A relatively recent development in the category, Bradford said, is top-seal, or lid-stock containers, which he describes as a tray with a sealed top, akin to the technology of a yogurt cup, and often seen in snack packs that combine fresh-cut produce with add-ons like cheese, lunchmeat or dip.
“Rather than have a lid, they just have a piece of film … with holes or microperforations to control the atmosphere,” he said.
The film can also carry graphics while providing a view to the product.
“Most recently, I saw pomegranate arils put into a PET container and it had lid stock on it,” he said. “You could see into it. It adds great value.”
And value is what it’s all about, Bradford said.

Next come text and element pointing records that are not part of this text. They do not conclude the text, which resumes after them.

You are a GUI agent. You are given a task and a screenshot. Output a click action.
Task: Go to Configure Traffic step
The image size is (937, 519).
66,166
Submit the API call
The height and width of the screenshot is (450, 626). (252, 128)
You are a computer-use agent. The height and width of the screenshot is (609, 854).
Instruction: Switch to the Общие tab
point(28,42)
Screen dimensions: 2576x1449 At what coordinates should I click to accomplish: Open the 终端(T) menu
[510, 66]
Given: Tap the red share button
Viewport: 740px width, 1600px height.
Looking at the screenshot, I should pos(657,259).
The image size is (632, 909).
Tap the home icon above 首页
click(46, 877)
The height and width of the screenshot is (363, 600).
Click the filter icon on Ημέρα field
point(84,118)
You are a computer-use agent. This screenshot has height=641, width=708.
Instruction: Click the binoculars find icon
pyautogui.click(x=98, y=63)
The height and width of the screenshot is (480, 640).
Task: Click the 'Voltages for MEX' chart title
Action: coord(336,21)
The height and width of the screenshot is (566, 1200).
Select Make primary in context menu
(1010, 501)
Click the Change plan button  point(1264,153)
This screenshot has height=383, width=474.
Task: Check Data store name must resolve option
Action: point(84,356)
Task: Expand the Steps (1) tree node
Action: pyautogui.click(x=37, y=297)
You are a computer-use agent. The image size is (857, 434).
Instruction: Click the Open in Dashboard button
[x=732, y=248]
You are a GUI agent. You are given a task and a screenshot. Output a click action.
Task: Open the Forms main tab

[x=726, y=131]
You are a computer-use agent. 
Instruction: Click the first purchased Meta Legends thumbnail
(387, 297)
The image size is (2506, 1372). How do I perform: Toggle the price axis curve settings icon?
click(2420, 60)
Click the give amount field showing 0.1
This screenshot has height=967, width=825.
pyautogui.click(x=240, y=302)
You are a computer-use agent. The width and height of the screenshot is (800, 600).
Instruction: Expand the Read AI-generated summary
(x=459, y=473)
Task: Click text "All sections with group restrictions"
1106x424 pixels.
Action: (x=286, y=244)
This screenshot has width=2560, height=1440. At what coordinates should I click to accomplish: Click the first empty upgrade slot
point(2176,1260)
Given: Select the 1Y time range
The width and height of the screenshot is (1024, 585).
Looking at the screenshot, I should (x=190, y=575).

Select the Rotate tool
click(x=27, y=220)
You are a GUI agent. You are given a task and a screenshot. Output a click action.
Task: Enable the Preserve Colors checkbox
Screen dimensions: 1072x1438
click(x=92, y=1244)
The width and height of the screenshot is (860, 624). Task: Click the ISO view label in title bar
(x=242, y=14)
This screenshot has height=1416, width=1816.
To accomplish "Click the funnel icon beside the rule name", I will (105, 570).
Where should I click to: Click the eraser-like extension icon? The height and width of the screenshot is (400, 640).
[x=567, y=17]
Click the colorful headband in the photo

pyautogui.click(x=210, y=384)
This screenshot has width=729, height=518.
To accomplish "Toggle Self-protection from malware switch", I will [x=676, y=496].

“Price isn’t the number one issue,” Bradford said. “It’s still competitive, but the value add of extended shelf life, graphics, maybe a handle slider zipper, perforation, double- compartment bag putting two commodities together — those components that add value for a consumer are now at the forefront.”
Sustainability is also on the packaging industry’s mind
“We talk about compostable film — biodegradable,” said Temkin International Vice President of Sales Joe Bradford. “That market is still very expensive — in most cases, two or three times the cost of a normal package.”
However, as newer films and technologies become available, he expects the costs to come down.
In the meantime, the industry is doing its part to develop films that are lighter weight and more eco-friendly, along with other sustainable products. For example, Biodegradable Food Service is offering its Earth Maize line of compostable PLA (polylactic acid) foodservice trays as an alternative to polystyrene.
“A lot of people refer to reducing the carbon footprint if you use less packaging, or if we can remove from the clamshell to a flexible package, a lot of times you can reduce your waste by half,” Bradford said. “That is more ecofriendly, reducing the amount of waste.”
And that waste can be recycled.
“America, in general, we are a recycling country,” he said. “We don’t compost that much.
“We really tout that recycling is available. … Today, that model is more accepted than an eco-friendly option like a biodegradable bag.”